Se poi abbiamo anche lo spi a riva, fino a quando qualcuno non riesca a “spararlo”, la pressione del vento sulla vela ci terrà sdraiati con le crocette in acqua. In tutti i casi l’imperativo è quello di uscire velocemente da questa situazione.

Prima di vedere in che modo risolvere la situazione, rispondiamo a una semplice domanda: perché si finisce in straorza? Condizioni eccezionali a parte, il più delle volte è per disattenzione. Con un buon randista e una discreta sensibilità che ci permetta di vedere arrivare le raffiche, il più delle volte si può prevenire la causa di questa repentina e incontrollata reazione della barca, semplicemente poggiando e lascando.

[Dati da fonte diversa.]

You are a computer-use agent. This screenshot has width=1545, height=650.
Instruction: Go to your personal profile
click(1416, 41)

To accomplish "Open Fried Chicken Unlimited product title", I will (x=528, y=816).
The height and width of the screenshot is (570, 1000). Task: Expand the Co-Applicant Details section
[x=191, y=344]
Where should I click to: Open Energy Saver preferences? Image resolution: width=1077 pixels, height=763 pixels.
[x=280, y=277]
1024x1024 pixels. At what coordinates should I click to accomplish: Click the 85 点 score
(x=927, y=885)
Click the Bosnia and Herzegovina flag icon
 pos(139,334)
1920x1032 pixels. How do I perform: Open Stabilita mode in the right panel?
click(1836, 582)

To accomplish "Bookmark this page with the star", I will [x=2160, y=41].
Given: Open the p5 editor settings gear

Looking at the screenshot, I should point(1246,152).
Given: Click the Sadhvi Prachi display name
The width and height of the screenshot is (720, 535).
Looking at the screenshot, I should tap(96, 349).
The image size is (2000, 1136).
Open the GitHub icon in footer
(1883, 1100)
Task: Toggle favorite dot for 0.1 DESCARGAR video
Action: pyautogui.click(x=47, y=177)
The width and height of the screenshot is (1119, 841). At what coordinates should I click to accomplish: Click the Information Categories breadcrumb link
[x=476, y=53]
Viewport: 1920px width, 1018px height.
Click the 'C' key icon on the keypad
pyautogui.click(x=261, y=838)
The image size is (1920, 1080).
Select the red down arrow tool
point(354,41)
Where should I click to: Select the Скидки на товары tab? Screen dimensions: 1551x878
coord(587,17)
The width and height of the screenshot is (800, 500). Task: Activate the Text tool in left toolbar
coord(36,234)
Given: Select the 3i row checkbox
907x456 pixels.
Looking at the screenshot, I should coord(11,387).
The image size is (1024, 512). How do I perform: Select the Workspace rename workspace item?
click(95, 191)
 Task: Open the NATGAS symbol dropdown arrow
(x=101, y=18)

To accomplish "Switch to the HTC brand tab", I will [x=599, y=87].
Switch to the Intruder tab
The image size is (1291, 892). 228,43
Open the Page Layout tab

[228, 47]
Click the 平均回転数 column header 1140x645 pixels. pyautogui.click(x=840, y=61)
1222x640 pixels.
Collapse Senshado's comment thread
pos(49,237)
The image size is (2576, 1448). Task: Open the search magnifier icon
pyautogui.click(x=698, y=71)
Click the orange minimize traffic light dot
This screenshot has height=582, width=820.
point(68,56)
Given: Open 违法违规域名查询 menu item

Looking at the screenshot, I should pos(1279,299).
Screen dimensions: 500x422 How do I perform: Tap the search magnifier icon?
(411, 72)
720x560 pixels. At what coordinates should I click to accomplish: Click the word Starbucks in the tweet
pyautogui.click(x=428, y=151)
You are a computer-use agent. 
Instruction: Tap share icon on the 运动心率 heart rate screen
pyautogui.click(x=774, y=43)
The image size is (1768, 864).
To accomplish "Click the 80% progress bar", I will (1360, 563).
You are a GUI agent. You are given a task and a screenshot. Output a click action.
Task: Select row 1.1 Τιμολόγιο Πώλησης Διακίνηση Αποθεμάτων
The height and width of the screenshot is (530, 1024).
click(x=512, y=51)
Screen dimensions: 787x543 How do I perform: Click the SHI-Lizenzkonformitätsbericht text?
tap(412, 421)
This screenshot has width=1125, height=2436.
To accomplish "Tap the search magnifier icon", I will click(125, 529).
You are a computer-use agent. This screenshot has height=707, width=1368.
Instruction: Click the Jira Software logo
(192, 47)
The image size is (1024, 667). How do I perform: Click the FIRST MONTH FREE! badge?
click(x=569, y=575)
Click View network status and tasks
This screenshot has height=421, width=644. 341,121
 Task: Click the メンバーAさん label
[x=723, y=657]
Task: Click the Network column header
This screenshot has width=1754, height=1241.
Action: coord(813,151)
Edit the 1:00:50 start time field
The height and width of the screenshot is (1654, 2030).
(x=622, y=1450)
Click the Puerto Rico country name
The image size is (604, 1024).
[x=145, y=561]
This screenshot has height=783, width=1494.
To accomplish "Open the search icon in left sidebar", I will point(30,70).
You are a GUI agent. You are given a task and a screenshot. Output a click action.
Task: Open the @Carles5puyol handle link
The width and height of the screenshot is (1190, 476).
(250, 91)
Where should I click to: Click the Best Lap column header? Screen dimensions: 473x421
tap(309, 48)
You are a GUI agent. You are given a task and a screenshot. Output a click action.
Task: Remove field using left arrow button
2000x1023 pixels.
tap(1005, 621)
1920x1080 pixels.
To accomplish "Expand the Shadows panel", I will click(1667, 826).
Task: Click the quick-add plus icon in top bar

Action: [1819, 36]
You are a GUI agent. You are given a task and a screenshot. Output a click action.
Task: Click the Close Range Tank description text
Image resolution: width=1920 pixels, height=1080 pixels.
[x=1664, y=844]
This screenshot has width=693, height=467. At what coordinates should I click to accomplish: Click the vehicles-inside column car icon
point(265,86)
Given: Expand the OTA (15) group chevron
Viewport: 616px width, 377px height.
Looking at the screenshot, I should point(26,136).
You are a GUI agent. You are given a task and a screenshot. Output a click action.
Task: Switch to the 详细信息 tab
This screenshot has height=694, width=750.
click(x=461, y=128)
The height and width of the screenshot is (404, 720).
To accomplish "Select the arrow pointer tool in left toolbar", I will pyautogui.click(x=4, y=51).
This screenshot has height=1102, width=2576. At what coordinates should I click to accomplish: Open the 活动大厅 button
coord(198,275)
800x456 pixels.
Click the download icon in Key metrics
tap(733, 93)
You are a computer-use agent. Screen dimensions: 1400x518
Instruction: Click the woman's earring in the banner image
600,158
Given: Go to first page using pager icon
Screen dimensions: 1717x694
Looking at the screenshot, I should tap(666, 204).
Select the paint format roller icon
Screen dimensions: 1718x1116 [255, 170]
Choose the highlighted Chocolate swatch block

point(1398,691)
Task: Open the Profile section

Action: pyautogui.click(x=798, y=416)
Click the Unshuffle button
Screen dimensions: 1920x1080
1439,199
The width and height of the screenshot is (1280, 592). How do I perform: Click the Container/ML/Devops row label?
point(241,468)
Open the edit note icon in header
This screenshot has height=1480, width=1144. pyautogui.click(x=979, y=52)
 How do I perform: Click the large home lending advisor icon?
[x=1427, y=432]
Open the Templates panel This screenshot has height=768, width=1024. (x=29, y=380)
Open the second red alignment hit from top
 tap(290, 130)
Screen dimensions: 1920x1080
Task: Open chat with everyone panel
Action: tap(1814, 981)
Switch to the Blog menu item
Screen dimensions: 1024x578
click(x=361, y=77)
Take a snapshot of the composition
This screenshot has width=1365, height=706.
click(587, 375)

Quello che ci spinge così inesorabilmente verso il vento è infatti un improvviso aumento della pressione sulla randa quando siamo sotto raffica, associate al conseguente repentino arretramento del centro velico e al forte improvviso sbandamento che rende molto più portante la parte sottovento delle vele. Queste situazioni,  sommate tutte insieme, sono le cause della improvvisa perdita di controllo.

Nelle andature portanti, soprattutto sotto spi, uno degli elementi che determina la straorza è anche il rollio che è sempre presente. Se infatti randa e simmetrico sono bilanciati tutto va bene, ma una forte rollata sottovento e magari una contemporanea raffica che produce pressione sulla vela maestra, creano le condizioni per finire in straorza.

Se non siamo riusciti a prevenire queste cause, facendo lavorare a dovere il timoniere e il randista e sentiamo che la barca ci è sfuggita di mano, appendersi alla ruota o alla barra cercando di spingere lo scafo alla poggia è del tutto inutile, è ormai troppo tardi.

La prima cosa da fare è scaricare la pressione dalla randa lascando la scotta velocemente. E’ questa l’unica soluzione sulle barche da crociera, dove il carrello del trasto di randa è molto corto e spesso poggiato sulla tuga, quindi davvero poco efficace.

Ma come detto, se siamo di bolina, e non abbiamo sopravento qualche altra barca nelle vicinanze, il problema si risolve quasi da solo con una momentanea perdita di controllo.

Il fiocco ha un ruolo importante per uscire dalla straorza quindi bisogna rifuggire la tentazione di lascarlo magari spinti da un malsano istinto. La vela di prua ci aiuta a poggiare e riprendere l’andatura.

Se siamo in poppa sotto spi, tutto è più complicato. Prima di tutto perchè la forza con cui la barca sfugge all’orza è formidabile, ci sono randa e spinnaker che lavorano insieme per complicarci la vita. Poi perché, prima di finire nell’angolo morto, la barca sarà traversata al mare e al vento. Una situazione di per sé già difficile, complicata dalla presenza dello spi, che investito dall’aria funziona come una immensa scodella che si riempie e si appesantisce di una pressione che tiene la barca coricata.

Lascare la scotta randa non serve a molto in poppa; molto più efficace è lascare il vang, in modo da far salire il boma e depotenziare subito la randa. Ma in piena straorza, il nostro pensiero fisso deve essere lo spi: filare la scotta e liberarlo dalla pressione del vento è l’unica possibilità che abbiamo per raddrizzare la barca.

Riassumendo: parte la straorza, laschiamo vang, filiamo scotta dello spinnaker e poi scotta di randa.

A questo punto il timoniere potrà poggiare nuovamente e riprendere l’andatura.